§ **Task 1**:
Reproduce the restaurant review below word for word.

§ **Text**:
## begin

Pairs reopens in Napa with Zen-like style

By Paula Harris

THE SLENDER sticks of incense burning in the bathroom are an immediate tip-off. The spot Pairs’ restaurant owners, Keith and Craig Schauffel, have chosen for their newly expanded eatery may have once been a Denny’s greasy spoon, but the location now is all pure and peaceful feng shui grace.

The brothers recently revamped and relocated their former restaurant, Pairs Parkside Cafe, from St. Helena’s main street to this expanded home on Solano Avenue in downtown Napa. The entire look, like the food, is elegant Asian-fusion.

Apart from the chic bathroom–worth a trip in itself just to meditate amid the dark walls, stainless-steel sinks, oversize mirrors, and aforementioned sticks of incense burning in a sand-filled platter–there are other signs of Zen-like style. Note the tranquil Oriental water garden screened by bamboo as you enter the restaurant. And the dining-room dividers fashioned from rows of silver birch tree saplings. Or the curvaceous bar made from stacked dark polished river rocks, where loose-faced patrons are sipping sake-based cocktails like Killer Cosmo (sake, cranberry juice, and orange juice) or Kitty’s Milk (sake, coconut milk, and pink lemonade) in relaxed abandon.

Pairs boasts three dining rooms; one with a fireplace and circular paper lanterns dancing above a wooden-trellis false ceiling; another, a dusky and romantic eating area near the bar; and a private room tucked away behind a sliding wooden shoji screen. The walls are decorated with kimono-quilt artwork.

The tables are set with candles, white paper, and squared-off oval plates set with folded napkins with a pair of wooden chopsticks slipped inside. And the competent staff slink around in navy blue tunics with mandarin collars.

## end

§ **Task 2**:
Locate each line of the records below that contains the string "computer", and copy those lines. Treat the match as case-sensitive.

Text and item location entries
## begin

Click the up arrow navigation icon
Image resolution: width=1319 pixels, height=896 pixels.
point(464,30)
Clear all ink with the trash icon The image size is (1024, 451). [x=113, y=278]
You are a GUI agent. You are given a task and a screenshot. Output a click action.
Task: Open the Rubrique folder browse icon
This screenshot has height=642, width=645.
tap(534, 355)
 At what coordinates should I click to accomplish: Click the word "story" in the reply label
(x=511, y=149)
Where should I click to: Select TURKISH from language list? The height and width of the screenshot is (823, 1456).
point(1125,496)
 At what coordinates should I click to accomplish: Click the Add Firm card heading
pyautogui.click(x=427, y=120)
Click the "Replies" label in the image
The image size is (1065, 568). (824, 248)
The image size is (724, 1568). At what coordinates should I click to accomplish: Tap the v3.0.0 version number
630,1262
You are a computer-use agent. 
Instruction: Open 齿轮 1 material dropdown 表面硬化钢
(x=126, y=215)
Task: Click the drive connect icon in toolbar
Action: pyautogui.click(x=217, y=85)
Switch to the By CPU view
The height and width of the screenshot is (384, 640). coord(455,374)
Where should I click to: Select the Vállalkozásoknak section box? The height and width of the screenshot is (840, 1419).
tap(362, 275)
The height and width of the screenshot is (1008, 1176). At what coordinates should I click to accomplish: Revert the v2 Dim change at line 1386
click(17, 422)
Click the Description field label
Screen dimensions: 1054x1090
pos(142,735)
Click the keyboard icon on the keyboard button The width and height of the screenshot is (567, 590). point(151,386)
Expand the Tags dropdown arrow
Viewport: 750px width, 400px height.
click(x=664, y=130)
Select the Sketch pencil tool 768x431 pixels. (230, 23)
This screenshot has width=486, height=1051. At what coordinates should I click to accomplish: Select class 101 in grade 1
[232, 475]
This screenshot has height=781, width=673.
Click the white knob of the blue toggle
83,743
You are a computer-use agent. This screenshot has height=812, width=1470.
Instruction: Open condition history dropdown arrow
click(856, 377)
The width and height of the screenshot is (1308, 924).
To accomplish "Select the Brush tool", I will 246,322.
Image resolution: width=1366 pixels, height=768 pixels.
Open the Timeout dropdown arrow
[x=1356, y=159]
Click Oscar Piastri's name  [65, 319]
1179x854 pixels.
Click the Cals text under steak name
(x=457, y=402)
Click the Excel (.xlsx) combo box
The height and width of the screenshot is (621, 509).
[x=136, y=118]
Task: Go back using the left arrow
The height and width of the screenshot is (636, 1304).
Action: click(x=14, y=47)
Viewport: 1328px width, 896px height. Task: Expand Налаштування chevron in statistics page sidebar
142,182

## end

§ **Task output 1**:
Pairs reopens in Napa with Zen-like style

By Paula Harris

THE SLENDER sticks of incense burning in the bathroom are an immediate tip-off. The spot Pairs’ restaurant owners, Keith and Craig Schauffel, have chosen for their newly expanded eatery may have once been a Denny’s greasy spoon, but the location now is all pure and peaceful feng shui grace.

The brothers recently revamped and relocated their former restaurant, Pairs Parkside Cafe, from St. Helena’s main street to this expanded home on Solano Avenue in downtown Napa. The entire look, like the food, is elegant Asian-fusion.

Apart from the chic bathroom–worth a trip in itself just to meditate amid the dark walls, stainless-steel sinks, oversize mirrors, and aforementioned sticks of incense burning in a sand-filled platter–there are other signs of Zen-like style. Note the tranquil Oriental water garden screened by bamboo as you enter the restaurant. And the dining-room dividers fashioned from rows of silver birch tree saplings. Or the curvaceous bar made from stacked dark polished river rocks, where loose-faced patrons are sipping sake-based cocktails like Killer Cosmo (sake, cranberry juice, and orange juice) or Kitty’s Milk (sake, coconut milk, and pink lemonade) in relaxed abandon.

Pairs boasts three dining rooms; one with a fireplace and circular paper lanterns dancing above a wooden-trellis false ceiling; another, a dusky and romantic eating area near the bar; and a private room tucked away behind a sliding wooden shoji screen. The walls are decorated with kimono-quilt artwork.

The tables are set with candles, white paper, and squared-off oval plates set with folded napkins with a pair of wooden chopsticks slipped inside. And the competent staff slink around in navy blue tunics with mandarin collars.

§ **Task output 2**:
You are a computer-use agent. 
You are a computer-use agent. This screenshot has height=812, width=1470.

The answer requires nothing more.